> THE INPUT:
------------

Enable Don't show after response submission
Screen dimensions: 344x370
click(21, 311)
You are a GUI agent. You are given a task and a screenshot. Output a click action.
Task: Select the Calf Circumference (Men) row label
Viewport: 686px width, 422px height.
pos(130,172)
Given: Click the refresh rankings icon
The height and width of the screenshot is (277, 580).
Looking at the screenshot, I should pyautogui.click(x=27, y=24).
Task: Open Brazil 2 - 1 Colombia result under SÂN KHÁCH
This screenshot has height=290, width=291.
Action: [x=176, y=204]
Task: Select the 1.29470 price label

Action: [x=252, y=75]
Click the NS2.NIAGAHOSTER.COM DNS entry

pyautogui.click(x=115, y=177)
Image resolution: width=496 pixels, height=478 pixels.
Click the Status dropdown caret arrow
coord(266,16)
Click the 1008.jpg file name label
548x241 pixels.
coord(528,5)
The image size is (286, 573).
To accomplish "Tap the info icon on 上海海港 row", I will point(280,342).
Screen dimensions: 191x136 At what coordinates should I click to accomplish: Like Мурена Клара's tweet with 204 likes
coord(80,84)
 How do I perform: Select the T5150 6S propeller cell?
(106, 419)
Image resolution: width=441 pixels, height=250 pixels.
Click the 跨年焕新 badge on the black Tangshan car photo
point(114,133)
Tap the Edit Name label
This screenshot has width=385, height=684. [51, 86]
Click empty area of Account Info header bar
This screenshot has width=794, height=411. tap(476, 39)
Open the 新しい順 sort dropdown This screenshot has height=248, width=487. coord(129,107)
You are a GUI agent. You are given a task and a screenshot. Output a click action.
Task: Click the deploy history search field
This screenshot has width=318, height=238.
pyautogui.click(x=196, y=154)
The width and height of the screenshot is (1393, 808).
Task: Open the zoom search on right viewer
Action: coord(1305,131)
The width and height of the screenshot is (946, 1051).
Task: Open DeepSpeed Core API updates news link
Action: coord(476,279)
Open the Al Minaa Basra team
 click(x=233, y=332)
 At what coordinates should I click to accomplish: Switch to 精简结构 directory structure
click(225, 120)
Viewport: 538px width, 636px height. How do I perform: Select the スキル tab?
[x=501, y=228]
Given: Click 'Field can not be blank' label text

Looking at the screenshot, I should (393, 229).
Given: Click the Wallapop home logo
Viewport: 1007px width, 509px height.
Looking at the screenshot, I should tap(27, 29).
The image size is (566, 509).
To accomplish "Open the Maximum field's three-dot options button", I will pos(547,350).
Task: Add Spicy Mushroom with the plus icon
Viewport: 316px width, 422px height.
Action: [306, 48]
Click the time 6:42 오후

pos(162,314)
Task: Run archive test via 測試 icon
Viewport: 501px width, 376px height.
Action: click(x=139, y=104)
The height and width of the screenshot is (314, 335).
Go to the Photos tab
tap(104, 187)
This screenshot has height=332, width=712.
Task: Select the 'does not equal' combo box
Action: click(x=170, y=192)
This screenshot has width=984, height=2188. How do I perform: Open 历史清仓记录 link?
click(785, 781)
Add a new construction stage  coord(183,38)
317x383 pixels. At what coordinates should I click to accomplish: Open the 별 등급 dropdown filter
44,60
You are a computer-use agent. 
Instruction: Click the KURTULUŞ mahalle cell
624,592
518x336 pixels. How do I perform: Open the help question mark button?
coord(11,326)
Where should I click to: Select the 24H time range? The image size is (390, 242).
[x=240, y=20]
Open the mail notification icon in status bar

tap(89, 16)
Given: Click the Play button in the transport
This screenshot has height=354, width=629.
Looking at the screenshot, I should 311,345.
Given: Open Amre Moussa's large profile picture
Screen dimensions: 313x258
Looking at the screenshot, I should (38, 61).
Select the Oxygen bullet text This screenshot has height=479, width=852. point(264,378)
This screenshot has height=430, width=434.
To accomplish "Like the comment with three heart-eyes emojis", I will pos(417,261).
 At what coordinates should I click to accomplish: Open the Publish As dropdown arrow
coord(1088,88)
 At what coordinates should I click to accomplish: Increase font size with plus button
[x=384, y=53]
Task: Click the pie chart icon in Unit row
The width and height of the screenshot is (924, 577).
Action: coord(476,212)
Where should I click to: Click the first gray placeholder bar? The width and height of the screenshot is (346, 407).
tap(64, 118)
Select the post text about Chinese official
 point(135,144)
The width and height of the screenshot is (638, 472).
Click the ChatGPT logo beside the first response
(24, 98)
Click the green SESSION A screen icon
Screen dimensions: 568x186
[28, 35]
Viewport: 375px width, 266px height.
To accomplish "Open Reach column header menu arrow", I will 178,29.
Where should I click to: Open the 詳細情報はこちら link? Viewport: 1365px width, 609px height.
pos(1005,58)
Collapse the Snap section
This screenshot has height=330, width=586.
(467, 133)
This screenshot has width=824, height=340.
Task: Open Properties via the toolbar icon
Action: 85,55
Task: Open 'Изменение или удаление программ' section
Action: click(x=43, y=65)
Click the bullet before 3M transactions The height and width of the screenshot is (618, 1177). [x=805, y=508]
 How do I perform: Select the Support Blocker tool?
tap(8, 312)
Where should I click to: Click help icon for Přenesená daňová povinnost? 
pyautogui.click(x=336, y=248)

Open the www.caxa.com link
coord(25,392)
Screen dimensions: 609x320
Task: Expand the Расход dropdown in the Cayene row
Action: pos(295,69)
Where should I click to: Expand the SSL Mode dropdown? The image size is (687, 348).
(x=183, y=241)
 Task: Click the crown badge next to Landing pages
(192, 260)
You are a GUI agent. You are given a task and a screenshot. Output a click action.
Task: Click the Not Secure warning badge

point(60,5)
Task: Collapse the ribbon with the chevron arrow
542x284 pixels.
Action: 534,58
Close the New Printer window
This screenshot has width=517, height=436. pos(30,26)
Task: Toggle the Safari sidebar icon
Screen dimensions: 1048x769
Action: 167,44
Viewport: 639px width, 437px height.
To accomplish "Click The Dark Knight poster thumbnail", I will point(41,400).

------------

> ABOUT THIS TASK:
All the entries should be output exactly as given.

> SOLUTION TO THIS PROBLEM:
Enable Don't show after response submission
Screen dimensions: 344x370
click(21, 311)
You are a GUI agent. You are given a task and a screenshot. Output a click action.
Task: Select the Calf Circumference (Men) row label
Viewport: 686px width, 422px height.
pos(130,172)
Given: Click the refresh rankings icon
The height and width of the screenshot is (277, 580).
Looking at the screenshot, I should pyautogui.click(x=27, y=24).
Task: Open Brazil 2 - 1 Colombia result under SÂN KHÁCH
This screenshot has height=290, width=291.
Action: [x=176, y=204]
Task: Select the 1.29470 price label

Action: [x=252, y=75]
Click the NS2.NIAGAHOSTER.COM DNS entry

pyautogui.click(x=115, y=177)
Image resolution: width=496 pixels, height=478 pixels.
Click the Status dropdown caret arrow
coord(266,16)
Click the 1008.jpg file name label
548x241 pixels.
coord(528,5)
The image size is (286, 573).
To accomplish "Tap the info icon on 上海海港 row", I will point(280,342).
Screen dimensions: 191x136 At what coordinates should I click to accomplish: Like Мурена Клара's tweet with 204 likes
coord(80,84)
 How do I perform: Select the T5150 6S propeller cell?
(106, 419)
Image resolution: width=441 pixels, height=250 pixels.
Click the 跨年焕新 badge on the black Tangshan car photo
point(114,133)
Tap the Edit Name label
This screenshot has width=385, height=684. [51, 86]
Click empty area of Account Info header bar
This screenshot has width=794, height=411. tap(476, 39)
Open the 新しい順 sort dropdown This screenshot has height=248, width=487. coord(129,107)
You are a GUI agent. You are given a task and a screenshot. Output a click action.
Task: Click the deploy history search field
This screenshot has width=318, height=238.
pyautogui.click(x=196, y=154)
The width and height of the screenshot is (1393, 808).
Task: Open the zoom search on right viewer
Action: coord(1305,131)
The width and height of the screenshot is (946, 1051).
Task: Open DeepSpeed Core API updates news link
Action: coord(476,279)
Open the Al Minaa Basra team
 click(x=233, y=332)
 At what coordinates should I click to accomplish: Switch to 精简结构 directory structure
click(225, 120)
Viewport: 538px width, 636px height. How do I perform: Select the スキル tab?
[x=501, y=228]
Given: Click 'Field can not be blank' label text

Looking at the screenshot, I should (393, 229).
Given: Click the Wallapop home logo
Viewport: 1007px width, 509px height.
Looking at the screenshot, I should tap(27, 29).
The image size is (566, 509).
To accomplish "Open the Maximum field's three-dot options button", I will pos(547,350).
Task: Add Spicy Mushroom with the plus icon
Viewport: 316px width, 422px height.
Action: [306, 48]
Click the time 6:42 오후

pos(162,314)
Task: Run archive test via 測試 icon
Viewport: 501px width, 376px height.
Action: click(x=139, y=104)
The height and width of the screenshot is (314, 335).
Go to the Photos tab
tap(104, 187)
This screenshot has height=332, width=712.
Task: Select the 'does not equal' combo box
Action: click(x=170, y=192)
This screenshot has width=984, height=2188. How do I perform: Open 历史清仓记录 link?
click(785, 781)
Add a new construction stage  coord(183,38)
317x383 pixels. At what coordinates should I click to accomplish: Open the 별 등급 dropdown filter
44,60
You are a computer-use agent. 
Instruction: Click the KURTULUŞ mahalle cell
624,592
518x336 pixels. How do I perform: Open the help question mark button?
coord(11,326)
Where should I click to: Select the 24H time range? The image size is (390, 242).
[x=240, y=20]
Open the mail notification icon in status bar

tap(89, 16)
Given: Click the Play button in the transport
This screenshot has height=354, width=629.
Looking at the screenshot, I should 311,345.
Given: Open Amre Moussa's large profile picture
Screen dimensions: 313x258
Looking at the screenshot, I should (38, 61).
Select the Oxygen bullet text This screenshot has height=479, width=852. point(264,378)
This screenshot has height=430, width=434.
To accomplish "Like the comment with three heart-eyes emojis", I will pos(417,261).
 At what coordinates should I click to accomplish: Open the Publish As dropdown arrow
coord(1088,88)
 At what coordinates should I click to accomplish: Increase font size with plus button
[x=384, y=53]
Task: Click the pie chart icon in Unit row
The width and height of the screenshot is (924, 577).
Action: coord(476,212)
Where should I click to: Click the first gray placeholder bar? The width and height of the screenshot is (346, 407).
tap(64, 118)
Select the post text about Chinese official
 point(135,144)
The width and height of the screenshot is (638, 472).
Click the ChatGPT logo beside the first response
(24, 98)
Click the green SESSION A screen icon
Screen dimensions: 568x186
[28, 35]
Viewport: 375px width, 266px height.
To accomplish "Open Reach column header menu arrow", I will 178,29.
Where should I click to: Open the 詳細情報はこちら link? Viewport: 1365px width, 609px height.
pos(1005,58)
Collapse the Snap section
This screenshot has height=330, width=586.
(467, 133)
This screenshot has width=824, height=340.
Task: Open Properties via the toolbar icon
Action: 85,55
Task: Open 'Изменение или удаление программ' section
Action: click(x=43, y=65)
Click the bullet before 3M transactions The height and width of the screenshot is (618, 1177). [x=805, y=508]
 How do I perform: Select the Support Blocker tool?
tap(8, 312)
Where should I click to: Click help icon for Přenesená daňová povinnost? 
pyautogui.click(x=336, y=248)

Open the www.caxa.com link
coord(25,392)
Screen dimensions: 609x320
Task: Expand the Расход dropdown in the Cayene row
Action: pos(295,69)
Where should I click to: Expand the SSL Mode dropdown? The image size is (687, 348).
(x=183, y=241)
 Task: Click the crown badge next to Landing pages
(192, 260)
You are a GUI agent. You are given a task and a screenshot. Output a click action.
Task: Click the Not Secure warning badge

point(60,5)
Task: Collapse the ribbon with the chevron arrow
542x284 pixels.
Action: 534,58
Close the New Printer window
This screenshot has width=517, height=436. pos(30,26)
Task: Toggle the Safari sidebar icon
Screen dimensions: 1048x769
Action: 167,44
Viewport: 639px width, 437px height.
To accomplish "Click The Dark Knight poster thumbnail", I will point(41,400).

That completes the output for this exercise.